Are these the correct 'release' containers for log_[signer,server]?

[vaikas]

Hey there, in Sigstore we use Trillian and we were wondering if these are the correct locations where the released containers go (there were questions, since they were under trillian-opensource-ci)?

https://console.cloud.google.com/gcr/images/trillian-opensource-ci/GLOBAL/log_server
https://console.cloud.google.com/gcr/images/trillian-opensource-ci/GLOBAL/log_signer

Also, would it be possible to add signatures for them (or if they already are, pointer to it) so that we can verify they were indeed generated by the trusted releases.

[cpanato]

To sign the image releases using Cloudbuild we will need to define from where the signing key will come, if will be from a generated one using cosign or if we will use a keyless approach, and then for that, we will need to have a service account with the creator token role.
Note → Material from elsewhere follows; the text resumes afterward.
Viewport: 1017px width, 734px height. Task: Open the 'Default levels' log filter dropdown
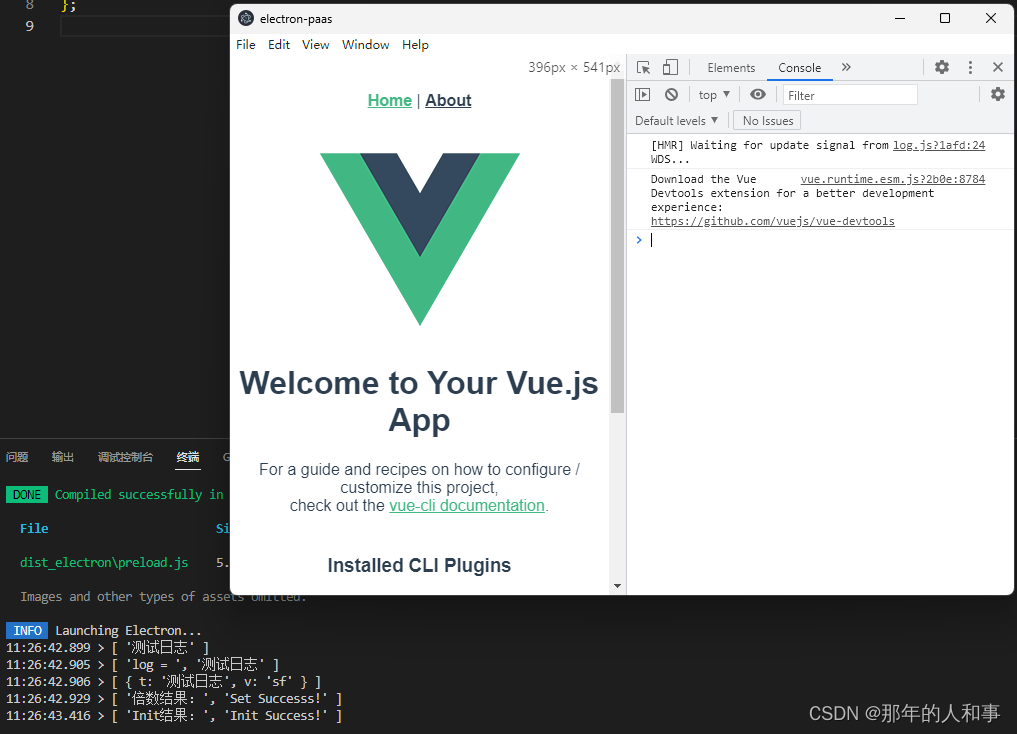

I prefer the second option, but then we will need some one from google with the Trillian GCP project access to create it.

I can work on the Cloudbuild update to support that.

[JAORMX]

@AlCutter could you take a look at this?

[AlCutter]

Hi all, these images weren't really intended to be "release" images, they were more just for use in our CI environment which happened to also provide an easy way for folks to bring up a local instance for playing around with.

I guess doing "proper" signed release images is something we could look into, but we'd have to schedule that into our planning cycle.

[cpanato]

@AlCutter let me know where i can help! will be glad to do

[haydentherapper]

@mhutchinson A related issue to what we chatted about. It would be helpful to log deployers if they could use a canonical image rather than maintain their own.

Another alternative to Cloud Build would be using Goreleaser in a GitHub Actions workflow to cut and release containers. We've done this for some of the Sigstore projects, which will build both binaries and containers. Also it would be straightforward to sign the container with Cosign or generate provenance too.